Module code: MATM032

Module provider

Mathematics

BRIDGES TJ Prof (Maths)

Number of Credits

15

ECTS Credits

7.5

Framework

FHEQ Level 7

JACs code

G130

Module cap (Maximum number of students)

N/A

Module Availability

Semester 2

Independent Study Hours: 117

Lecture Hours: 33

Assessment pattern

Assessment type Unit of assessment Weighting
Examination EXAMINATION 75
School-timetabled exam/test CLASS TEST 1 (50 MINS) 10
School-timetabled exam/test CLASS TEST 2 (50 MINS) 15

Alternative Assessment

N/A

Prerequisites / Co-requisites

MAT3008/MAT3031 Lagrangian and Hamiltonian Dynamics

Module overview

This module applies Lagrangian and Hamiltonian dynamics to physical systems with symmetry.

Module aims

The module aims to extend students' knowledge of mechanics by considering systems with symmetry and their conservation laws.

Learning outcomes

Attributes Developed
1 Demonstrate understanding of mechanical systems on Lie groups, along with their symmetry properties. K
2 Interpret and apply variational principles in mechanics, and quote and apply the Euler-Poincare reduction theorem. KCT
3 Calculate momentum maps, and prove/disprove their conservation using symmetry arguments. KC

Attributes Developed

C - Cognitive/analytical

K - Subject knowledge

T - Transferable skills

P - Professional/Practical skills

Module content

Topics covered will include some or all of:

Elements of multi-linear algebra, differential geometry and Lie group actions.

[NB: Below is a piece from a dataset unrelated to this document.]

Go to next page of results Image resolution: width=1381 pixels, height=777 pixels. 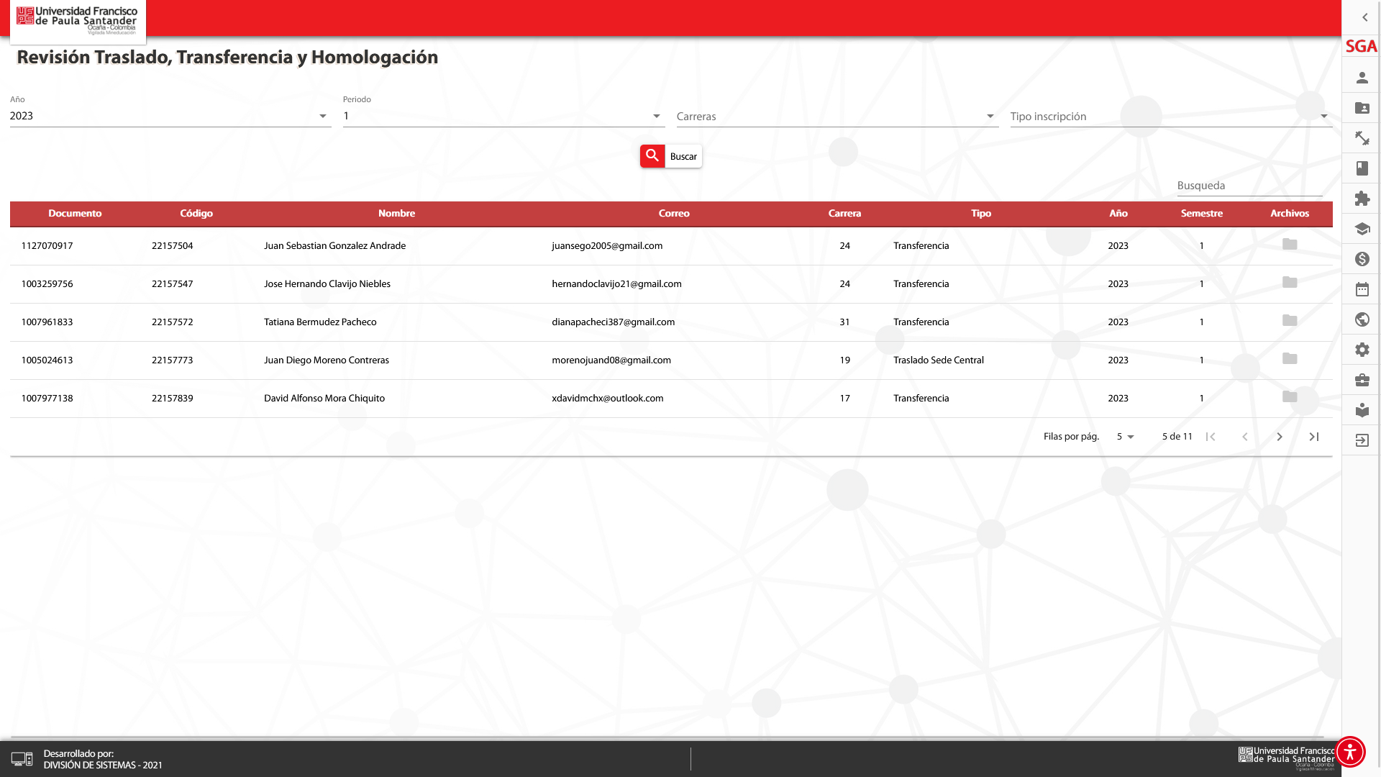1279,437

Euler-Poincaré variational principles (with and without symmetry breaking)

Legendre transform and symplectic spaces

Conservation laws: momentum maps and Noether's theorem

Lie-Poisson structures (with and without symmetry breaking)

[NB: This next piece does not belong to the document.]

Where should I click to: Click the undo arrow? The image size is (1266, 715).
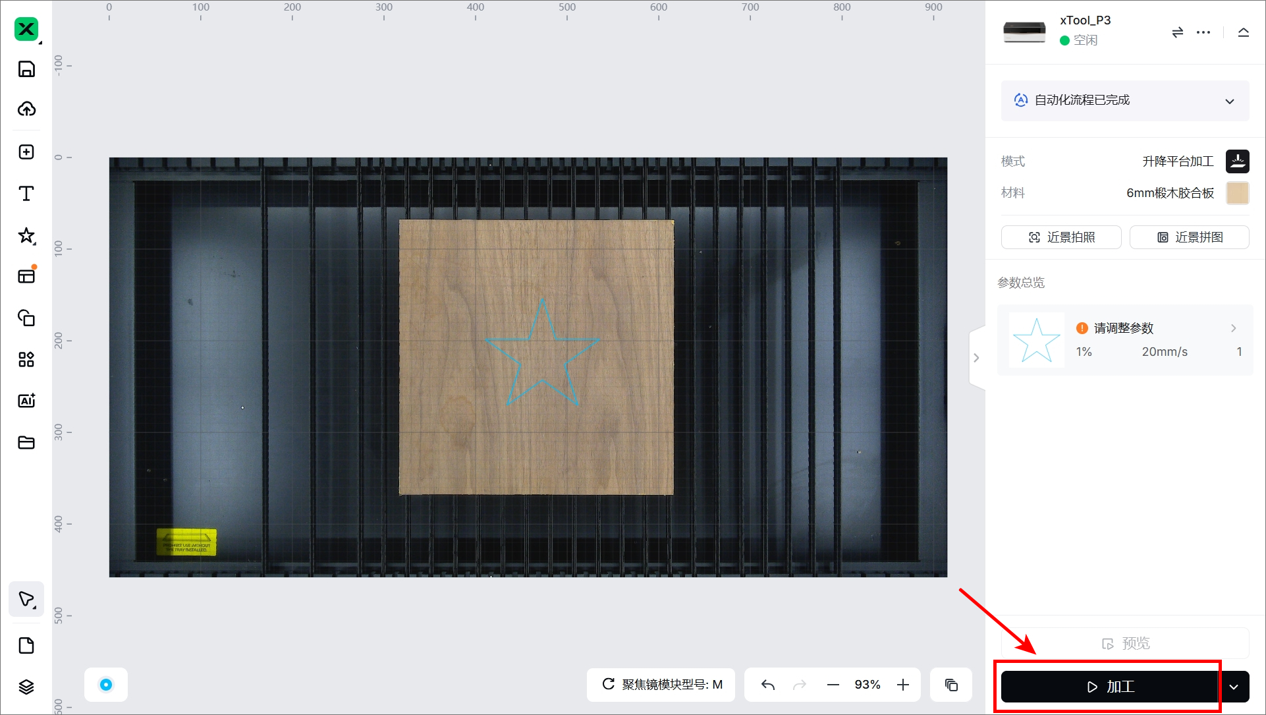tap(768, 685)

Applications: rigid bodies, heavy tops, quantum dynamics, magnetic fields, etc.

Infinite dimensions: diffeomorphism groups and applications to fluids/plasmas

Methods of Teaching / Learning

Teaching is by lectures, 3 hours per week for 11 weeks. Extensive notes are provided.

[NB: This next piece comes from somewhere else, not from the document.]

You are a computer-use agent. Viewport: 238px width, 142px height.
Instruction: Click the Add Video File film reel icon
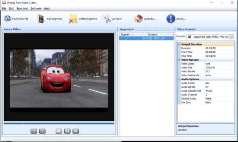[x=7, y=18]
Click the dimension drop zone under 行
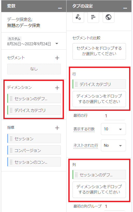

Learning takes place through lectures, exercises and class tests.

Assessment Strategy

The assessment strategy is designed to provide students with the opportunity to demonstrate:

Understanding of fundamental concepts and ability to develop and apply them to a new context.

Subject knowledge through recall of key definitions, formulae and derivations.

Analytical ability through the solution of unseen problems in the test and examination.

Thus, the summative assessment for this module consists of:

One two hour examination at the end of the semester, worth 75% of the overall module mark

two fifty minute class tests, the first worth 10% and the second worth 15%

Formative assessment and feedback

Students receive written feedback via the marked class tests.  The solutions to the class tests are also reviewed in the lecture.  Un-assessed courseworks are also assigned to the students, and a sketch of solutions to these are provided.  Verbal feedback is provided during lectures and office hours.